This generation’s clinical and business intelligence tools not only provide an exciting set of capabilities, but also help healthcare providers achieve their strategic goals while maximizing their returns. According to a report by Health Industry Insights published in 2010, about 30% of all healthcare providers reported that their organizations were using clinical and business intelligence tools along with data warehousing to increase their practice’s efficiency. It is evident that the next generation of healthcare reforms are going to be built on the foundation of clinical and business intelligence tools. But what the next generation of intelligence tools would bring into the healthcare sector and how it will enhance the productivity and quality of care is something that intrigues many.
The Current System
The current expertise provided by clinical and business intelligence tools help organizations link the right people to the right information; enabling faster decision making, cost-effective management and improved quality of care. Experts believe that technology alone isn’t sufficient enough to handle the massive challenge that the healthcare industry poses. The right amount of patient engagement and interoperability features (between different technologies) is needed with technology to make the transition from manual healthcare to automated health systems a success.

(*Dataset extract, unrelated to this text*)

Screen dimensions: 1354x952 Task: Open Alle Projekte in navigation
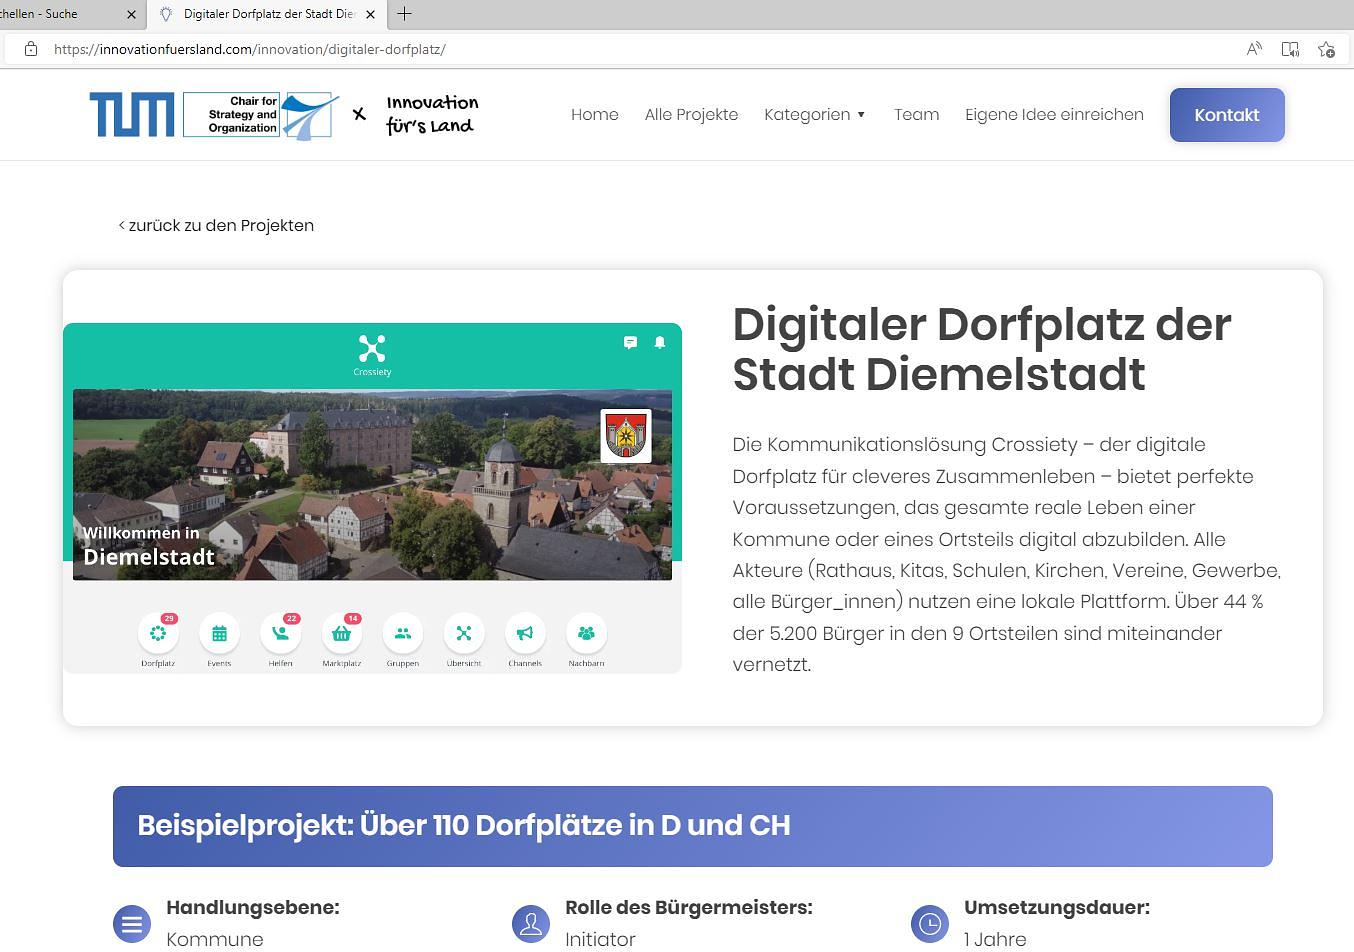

According to a survey by Deloitte in 2011, a patient is twice as likely to use the Internet for banking as for health tasks, while 46% of physicians still don’t use advanced tools or the Internet to enhance patient care. The next generation of clinical and business intelligence tools will not only improve patient engagement but also physician engagement. Mobile health, interoperability, integrating evidence-based medicine, enhanced connectivity and automation are going to be the modules that not only need to be incorporated but also implemented successfully in the next generation intelligence tools.
Insight into the Future of Clinical and Business Intelligence Tools
As of 2010, only 1% of all hospitals had complete EMR and automation systems in place. A majority of hospitals still record patient data from medical devices on paper, which increases the risk of any human error. A point worth noting is that despite the various advantages that these tools provide, why are physicians and providers still not using them to their full potential? The next generation of clinical and business intelligence tools should make this transition possible by not only introducing innovative features, but functionalities that are easy to use and that impart the widest reach. Here are some of the features that the next generation of intelligence tools should help us master:
• Interoperability: This is one of the requirements set forth by the CMS for hospitals need to fulfil. Interoperability allows the systems and medical devices to interact with each other and automatically transfer the patient data into the respective record. While the current medical devices have achieved one way connectivity and bilateral connectivity, very few have achieved interoperability that allows the devices to talk with each other and also connect to the CIS.
• Mobility: To make sure that clinical intelligence reaches the widest patient base, it is necessary for the healthcare module to become mobile. The next generation of clinical and business intelligence tools would not only be accessible from PCs and laptops but also phones and tablets. This feature would impact mobility and ensure that quality care reaches the remotest of destinations.
• Evidence-based and protocol-based medicine: The next generation tools would make judicious use of the clinical evidence available and develop guidelines that integrate clinical expertise with research findings. These guidelines would then be developed into operational clinical practice in the form of protocols with just one goal – to improve the healthcare domain for the better.
The future of clinical and business intelligence will be dominated by tools that incorporate interoperability, patient engagement, mobility and evidence based medicine, all into one sphere. Implementation of these features would not only help the providers leverage maximum business potential, but also achieve performance metrics on both the quality and return fronts.
I certainly have to agree for the need for integration among the various applications in use on the hospital (provider) side.
As a healthcare supply chain consultant, I have little trouble finding the information I need to optimize industry standard supply chain leading practices.
Although there are numerous opinions about how to reduce the cost of healthcare including discussions of reimbursement amounts from the government or insurance companies, from an operations perspective, hospitals can make more informed decisions if they can identify what it costs physicians to treat identical cases from a diagnosis point of view (or as hospitals know them, diagnosis related groups (DRG)) and still achieve the desired clinical outcome.
The problems I see in gathering the facts required to make these decisions is the inability to easily integrate data from computerized physician order entry (CPOE), electronic health records (HER), financial and supply chain systems. We need to be able to determine why, for example, six different physicians treat patients with the same diagnosis and five of the six consistently incur costs of say, $5,000 per patient and the sixth physician consistently incurs costs of $10,000. If all of the physicians achieve the desired clinical outcomes, we should be asking why the sixth physician incurs the additional costs. This sets the stage for codified treatment protocols with controls that require documentation and review of treatment protocol exceptions. There most certainly will be valid exceptions but they should be reviewed by peers.
I’ve seen a few providers pull this information together and patch it into Excel spreadsheets. Until we have a more effective and efficient way to gather this disparate information to provide the facts we need to make informed decisions, the most basic facts for addressing actual costs will go uncovered.